## Problem to work on:
Write out the listing below word for word, and leave the pictures out of your copy.

## Available records:
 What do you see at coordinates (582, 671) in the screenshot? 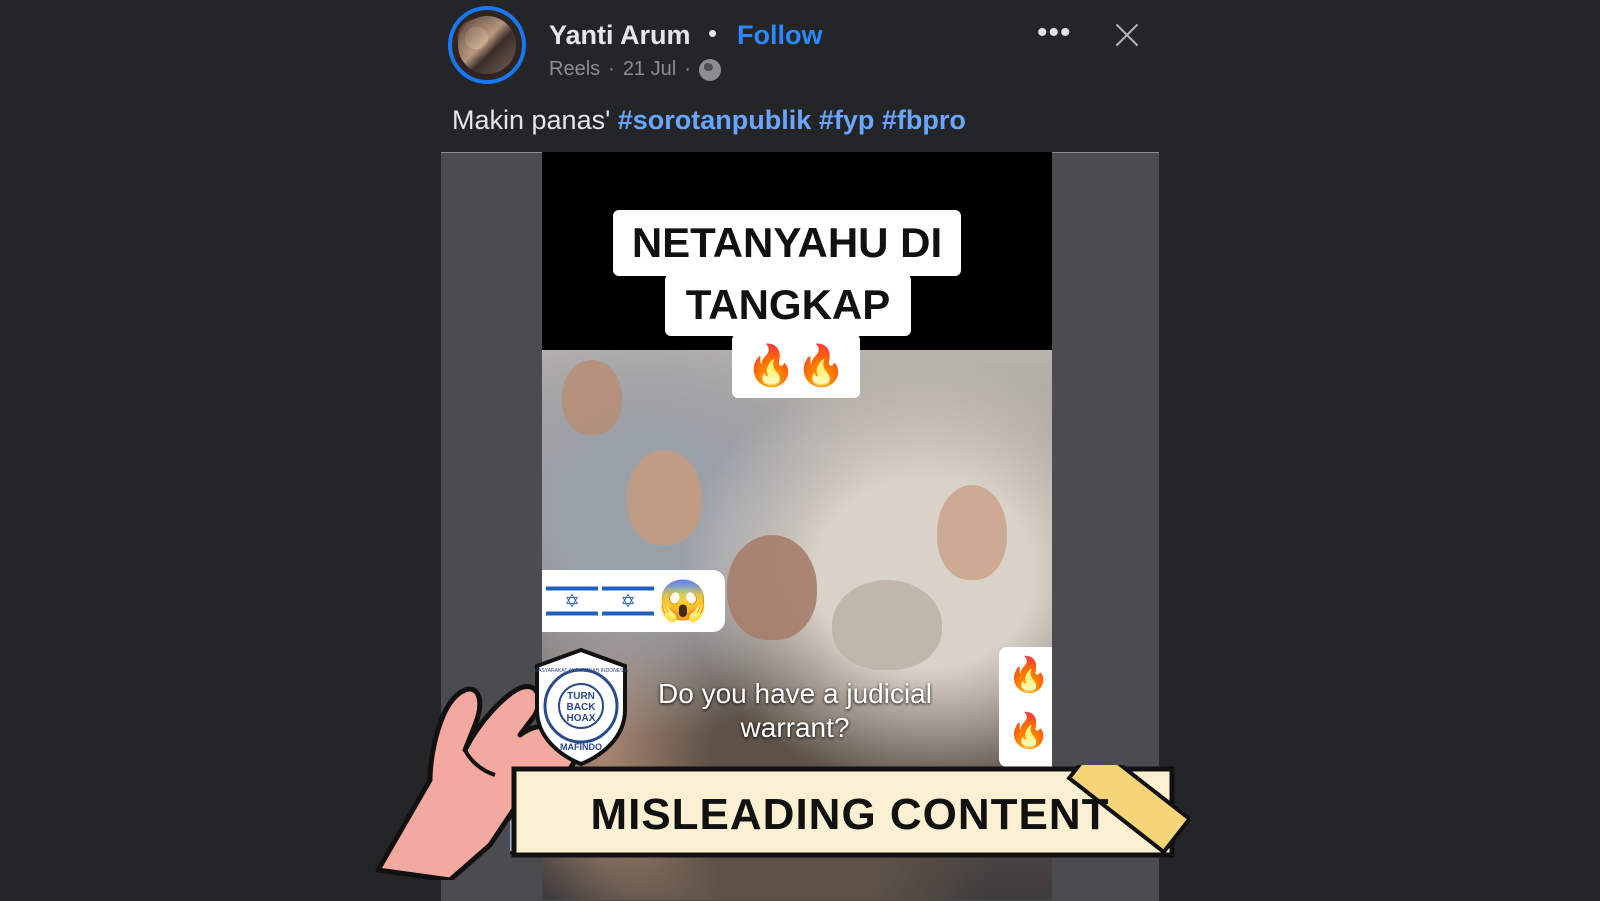
I see `svg-text:MASYARAKAT ANTI FITNAH INDONES: MASYARAKAT ANTI FITNAH INDONESIA` at bounding box center [582, 671].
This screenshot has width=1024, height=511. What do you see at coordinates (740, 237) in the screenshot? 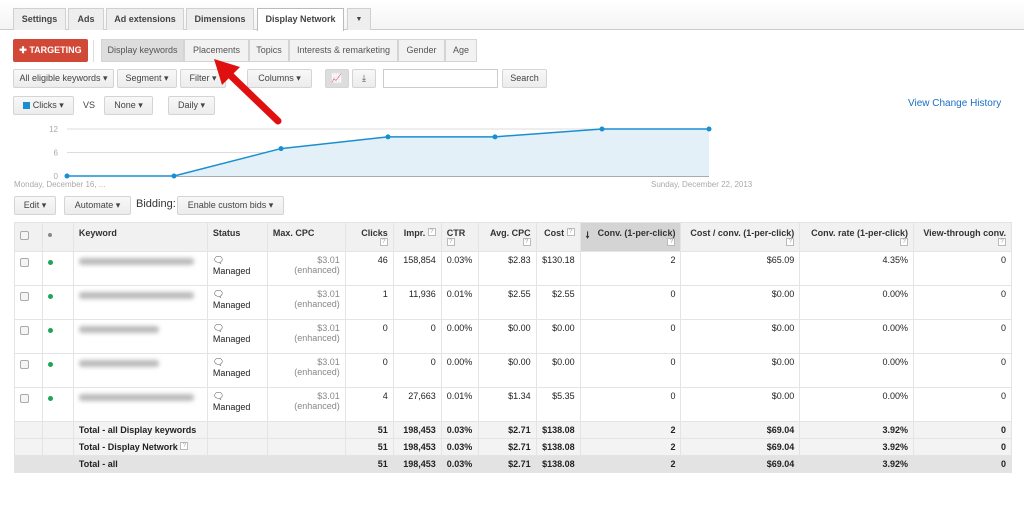
I see `header-cost-conv: Cost / conv. (1-per-click)?` at bounding box center [740, 237].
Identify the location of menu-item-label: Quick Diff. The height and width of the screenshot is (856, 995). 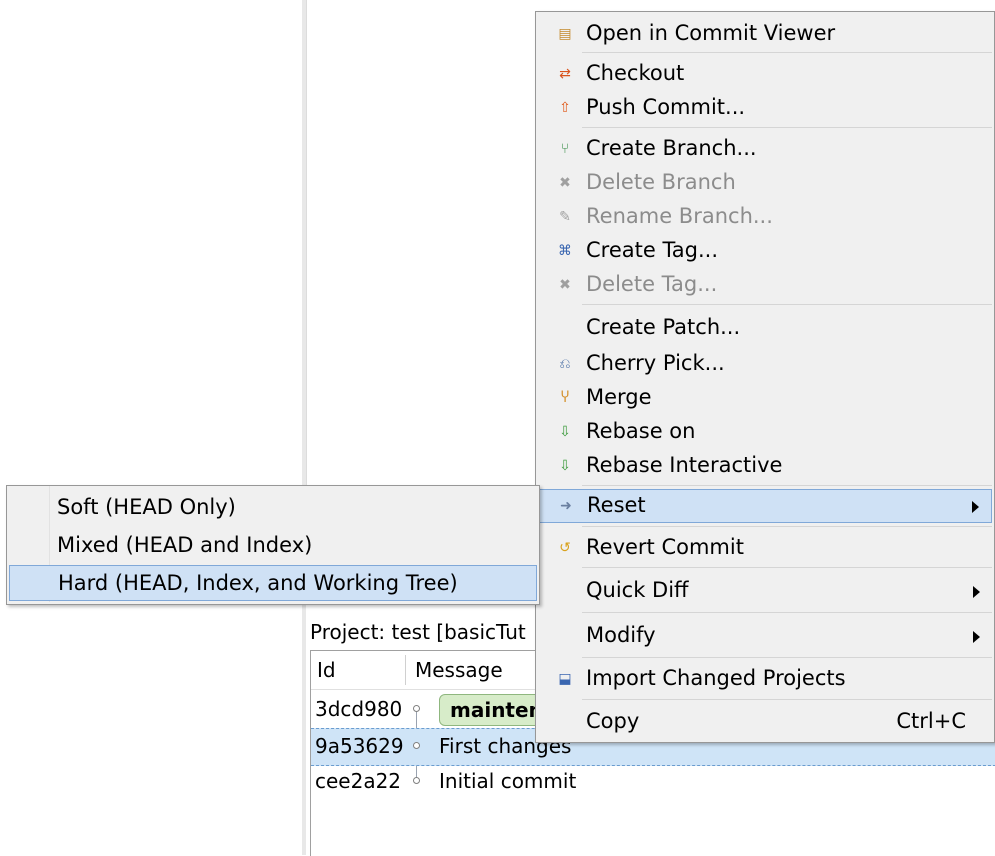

## Written answer:
 What do you see at coordinates (582, 671) in the screenshot? 
I see `svg-text:MASYARAKAT ANTI FITNAH INDONES: MASYARAKAT ANTI FITNAH INDONESIA` at bounding box center [582, 671].
This screenshot has width=1024, height=511. What do you see at coordinates (740, 237) in the screenshot? 
I see `header-cost-conv: Cost / conv. (1-per-click)?` at bounding box center [740, 237].
Identify the location of menu-item-label: Quick Diff. The height and width of the screenshot is (856, 995). 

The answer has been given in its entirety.